→ Problem to solve
The required result is every line of the records that includes "computer".

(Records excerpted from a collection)
• • • • • • •

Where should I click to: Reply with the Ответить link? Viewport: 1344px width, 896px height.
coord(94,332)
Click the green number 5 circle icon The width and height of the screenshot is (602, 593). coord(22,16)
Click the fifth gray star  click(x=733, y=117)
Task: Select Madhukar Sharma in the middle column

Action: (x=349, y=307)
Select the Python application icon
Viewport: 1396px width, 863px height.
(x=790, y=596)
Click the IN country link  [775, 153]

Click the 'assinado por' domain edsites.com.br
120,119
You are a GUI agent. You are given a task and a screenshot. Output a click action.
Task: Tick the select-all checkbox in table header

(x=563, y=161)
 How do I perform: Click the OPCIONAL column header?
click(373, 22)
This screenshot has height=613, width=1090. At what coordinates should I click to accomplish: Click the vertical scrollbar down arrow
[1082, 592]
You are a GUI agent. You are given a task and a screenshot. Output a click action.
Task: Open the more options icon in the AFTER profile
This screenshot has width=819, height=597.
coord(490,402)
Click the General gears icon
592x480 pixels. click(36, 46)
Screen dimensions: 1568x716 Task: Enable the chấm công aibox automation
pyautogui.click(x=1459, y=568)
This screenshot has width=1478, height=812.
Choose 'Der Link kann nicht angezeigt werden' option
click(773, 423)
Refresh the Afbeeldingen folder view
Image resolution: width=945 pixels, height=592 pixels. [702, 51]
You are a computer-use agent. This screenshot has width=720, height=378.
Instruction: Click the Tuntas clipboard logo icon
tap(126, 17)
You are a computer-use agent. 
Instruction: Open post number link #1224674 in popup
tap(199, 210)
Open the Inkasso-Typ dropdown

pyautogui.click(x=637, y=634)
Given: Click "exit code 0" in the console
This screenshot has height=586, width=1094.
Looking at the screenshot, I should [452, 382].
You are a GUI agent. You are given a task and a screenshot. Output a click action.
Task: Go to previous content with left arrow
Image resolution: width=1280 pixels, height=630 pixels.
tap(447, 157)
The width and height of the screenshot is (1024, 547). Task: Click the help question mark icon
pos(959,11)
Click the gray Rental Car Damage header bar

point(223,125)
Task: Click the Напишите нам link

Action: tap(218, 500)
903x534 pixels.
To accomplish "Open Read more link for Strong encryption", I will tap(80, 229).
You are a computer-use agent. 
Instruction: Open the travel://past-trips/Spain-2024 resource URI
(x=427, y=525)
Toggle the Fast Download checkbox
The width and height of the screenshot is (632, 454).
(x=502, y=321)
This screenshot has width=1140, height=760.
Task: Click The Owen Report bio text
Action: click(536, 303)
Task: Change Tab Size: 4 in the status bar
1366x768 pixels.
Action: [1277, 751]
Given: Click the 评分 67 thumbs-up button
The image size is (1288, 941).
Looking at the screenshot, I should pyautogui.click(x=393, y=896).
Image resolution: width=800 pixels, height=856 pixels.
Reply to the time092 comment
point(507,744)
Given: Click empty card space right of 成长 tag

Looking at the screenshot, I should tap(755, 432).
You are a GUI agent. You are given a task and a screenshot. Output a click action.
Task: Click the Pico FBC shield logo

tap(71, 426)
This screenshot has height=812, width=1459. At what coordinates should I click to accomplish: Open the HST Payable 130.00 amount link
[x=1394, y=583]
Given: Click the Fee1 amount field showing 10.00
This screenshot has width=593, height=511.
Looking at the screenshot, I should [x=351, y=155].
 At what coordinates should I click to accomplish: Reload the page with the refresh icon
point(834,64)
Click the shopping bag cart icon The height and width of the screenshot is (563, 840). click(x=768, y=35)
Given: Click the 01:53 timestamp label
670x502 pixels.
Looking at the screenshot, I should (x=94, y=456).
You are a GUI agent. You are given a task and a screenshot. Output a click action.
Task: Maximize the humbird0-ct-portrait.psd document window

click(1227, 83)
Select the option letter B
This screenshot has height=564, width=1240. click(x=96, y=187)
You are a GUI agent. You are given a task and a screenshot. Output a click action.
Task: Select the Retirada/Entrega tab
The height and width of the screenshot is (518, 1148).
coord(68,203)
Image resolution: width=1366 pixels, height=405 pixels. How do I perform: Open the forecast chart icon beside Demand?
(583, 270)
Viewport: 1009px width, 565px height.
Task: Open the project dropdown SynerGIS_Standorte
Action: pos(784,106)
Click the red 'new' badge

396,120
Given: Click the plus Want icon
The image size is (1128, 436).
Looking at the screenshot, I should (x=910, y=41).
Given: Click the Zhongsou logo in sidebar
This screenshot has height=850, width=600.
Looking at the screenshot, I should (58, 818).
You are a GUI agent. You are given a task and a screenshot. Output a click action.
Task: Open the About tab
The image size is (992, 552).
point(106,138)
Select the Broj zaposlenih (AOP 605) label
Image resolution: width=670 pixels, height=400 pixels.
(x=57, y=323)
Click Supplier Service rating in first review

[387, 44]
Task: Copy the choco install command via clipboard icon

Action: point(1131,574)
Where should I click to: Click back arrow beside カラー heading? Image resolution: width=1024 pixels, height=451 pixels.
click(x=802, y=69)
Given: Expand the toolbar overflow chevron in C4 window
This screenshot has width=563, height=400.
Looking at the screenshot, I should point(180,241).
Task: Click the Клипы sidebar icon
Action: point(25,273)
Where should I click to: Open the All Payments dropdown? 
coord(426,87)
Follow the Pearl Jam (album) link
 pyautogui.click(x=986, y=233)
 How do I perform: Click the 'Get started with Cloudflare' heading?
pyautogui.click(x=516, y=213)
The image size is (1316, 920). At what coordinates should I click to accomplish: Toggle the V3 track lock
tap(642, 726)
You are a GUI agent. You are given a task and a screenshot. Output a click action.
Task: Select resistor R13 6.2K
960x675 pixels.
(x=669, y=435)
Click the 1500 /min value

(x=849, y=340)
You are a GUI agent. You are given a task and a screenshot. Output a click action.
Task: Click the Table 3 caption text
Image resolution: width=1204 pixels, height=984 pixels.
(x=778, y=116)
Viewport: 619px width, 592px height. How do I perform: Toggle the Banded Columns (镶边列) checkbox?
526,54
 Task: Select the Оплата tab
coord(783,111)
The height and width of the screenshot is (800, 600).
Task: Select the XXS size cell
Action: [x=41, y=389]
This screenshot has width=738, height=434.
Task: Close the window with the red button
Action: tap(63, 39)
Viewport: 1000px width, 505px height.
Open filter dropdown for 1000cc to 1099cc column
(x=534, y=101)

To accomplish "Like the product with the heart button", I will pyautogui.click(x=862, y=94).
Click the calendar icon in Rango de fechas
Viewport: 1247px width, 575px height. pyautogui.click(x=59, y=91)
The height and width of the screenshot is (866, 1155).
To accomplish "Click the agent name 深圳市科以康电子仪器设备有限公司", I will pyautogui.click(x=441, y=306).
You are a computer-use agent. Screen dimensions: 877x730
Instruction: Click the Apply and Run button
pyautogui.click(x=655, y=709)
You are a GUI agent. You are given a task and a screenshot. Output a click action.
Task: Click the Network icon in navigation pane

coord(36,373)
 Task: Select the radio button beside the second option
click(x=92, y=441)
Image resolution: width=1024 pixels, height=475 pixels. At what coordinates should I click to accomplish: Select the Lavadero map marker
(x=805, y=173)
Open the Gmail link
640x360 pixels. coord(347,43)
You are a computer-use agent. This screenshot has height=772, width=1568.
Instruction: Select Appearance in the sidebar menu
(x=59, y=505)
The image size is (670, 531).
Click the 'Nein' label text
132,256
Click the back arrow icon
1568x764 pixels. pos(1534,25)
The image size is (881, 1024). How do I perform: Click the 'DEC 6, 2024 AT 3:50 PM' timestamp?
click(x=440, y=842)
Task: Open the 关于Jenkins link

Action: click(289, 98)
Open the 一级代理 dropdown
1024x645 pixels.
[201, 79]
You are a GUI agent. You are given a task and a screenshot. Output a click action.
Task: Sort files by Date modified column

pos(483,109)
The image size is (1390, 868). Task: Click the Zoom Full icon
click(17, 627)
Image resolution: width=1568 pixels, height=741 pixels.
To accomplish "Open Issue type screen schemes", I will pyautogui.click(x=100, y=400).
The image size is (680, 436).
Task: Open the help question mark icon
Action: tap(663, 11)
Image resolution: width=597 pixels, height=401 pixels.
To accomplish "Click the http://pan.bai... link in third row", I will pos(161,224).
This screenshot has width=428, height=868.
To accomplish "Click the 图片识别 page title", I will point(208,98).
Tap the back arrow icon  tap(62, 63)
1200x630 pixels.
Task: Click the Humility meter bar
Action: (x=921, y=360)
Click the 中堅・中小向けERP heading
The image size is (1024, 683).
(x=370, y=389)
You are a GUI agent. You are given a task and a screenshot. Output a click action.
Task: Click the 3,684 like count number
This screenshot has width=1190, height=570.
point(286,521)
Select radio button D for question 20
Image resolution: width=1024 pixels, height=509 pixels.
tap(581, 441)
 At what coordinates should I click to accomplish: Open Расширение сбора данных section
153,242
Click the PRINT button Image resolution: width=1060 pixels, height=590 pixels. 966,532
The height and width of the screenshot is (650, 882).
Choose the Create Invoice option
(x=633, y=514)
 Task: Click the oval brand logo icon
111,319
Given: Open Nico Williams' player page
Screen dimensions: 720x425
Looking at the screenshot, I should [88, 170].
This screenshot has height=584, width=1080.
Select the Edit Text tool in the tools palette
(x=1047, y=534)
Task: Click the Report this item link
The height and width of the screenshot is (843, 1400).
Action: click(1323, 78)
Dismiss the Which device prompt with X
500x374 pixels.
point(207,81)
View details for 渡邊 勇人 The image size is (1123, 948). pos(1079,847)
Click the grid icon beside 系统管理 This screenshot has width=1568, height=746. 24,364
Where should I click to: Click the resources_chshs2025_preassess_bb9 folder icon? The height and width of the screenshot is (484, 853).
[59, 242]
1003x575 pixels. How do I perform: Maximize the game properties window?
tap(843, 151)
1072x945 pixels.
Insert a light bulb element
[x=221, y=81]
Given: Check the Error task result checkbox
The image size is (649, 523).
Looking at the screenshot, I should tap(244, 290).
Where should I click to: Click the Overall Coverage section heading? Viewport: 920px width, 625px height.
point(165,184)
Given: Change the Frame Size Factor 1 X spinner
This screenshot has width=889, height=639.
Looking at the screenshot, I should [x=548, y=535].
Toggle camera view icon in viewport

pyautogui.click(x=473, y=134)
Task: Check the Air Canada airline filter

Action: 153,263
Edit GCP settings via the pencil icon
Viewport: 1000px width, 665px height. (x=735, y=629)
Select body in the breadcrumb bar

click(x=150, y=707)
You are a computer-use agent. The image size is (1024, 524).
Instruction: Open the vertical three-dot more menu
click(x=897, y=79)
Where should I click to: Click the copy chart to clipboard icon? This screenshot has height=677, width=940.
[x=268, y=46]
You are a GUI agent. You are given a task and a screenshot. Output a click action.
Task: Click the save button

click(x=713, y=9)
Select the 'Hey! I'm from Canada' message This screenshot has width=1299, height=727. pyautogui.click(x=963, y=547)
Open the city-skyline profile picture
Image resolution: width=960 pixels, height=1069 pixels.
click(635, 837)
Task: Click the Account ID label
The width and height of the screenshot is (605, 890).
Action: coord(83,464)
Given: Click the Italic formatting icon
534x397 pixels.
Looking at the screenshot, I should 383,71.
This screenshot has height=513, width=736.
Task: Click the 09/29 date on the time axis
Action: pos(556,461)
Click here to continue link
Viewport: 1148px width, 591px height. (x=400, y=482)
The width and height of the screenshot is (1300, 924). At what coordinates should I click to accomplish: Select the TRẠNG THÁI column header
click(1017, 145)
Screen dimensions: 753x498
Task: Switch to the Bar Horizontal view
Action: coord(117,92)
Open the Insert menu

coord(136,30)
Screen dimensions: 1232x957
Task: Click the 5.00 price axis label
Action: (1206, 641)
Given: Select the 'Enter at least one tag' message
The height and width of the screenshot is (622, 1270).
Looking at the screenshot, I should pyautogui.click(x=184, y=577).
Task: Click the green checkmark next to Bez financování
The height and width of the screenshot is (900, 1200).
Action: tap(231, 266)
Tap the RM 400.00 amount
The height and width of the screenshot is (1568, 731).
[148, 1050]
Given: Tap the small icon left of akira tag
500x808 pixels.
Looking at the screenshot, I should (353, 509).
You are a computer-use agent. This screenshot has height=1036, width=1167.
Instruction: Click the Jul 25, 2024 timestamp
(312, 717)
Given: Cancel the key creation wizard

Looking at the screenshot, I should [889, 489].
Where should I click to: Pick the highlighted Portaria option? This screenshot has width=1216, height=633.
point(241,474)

• • • • • • •

→ Written reply
You are a computer-use agent. This screenshot has width=720, height=378.
You are a computer-use agent. 
You are a computer-use agent. 
You are a computer-use agent. Screen dimensions: 877x730
You are a computer-use agent. This screenshot has height=772, width=1568.
You are a computer-use agent. The image size is (1024, 524).
You are a computer-use agent. This screenshot has height=1036, width=1167.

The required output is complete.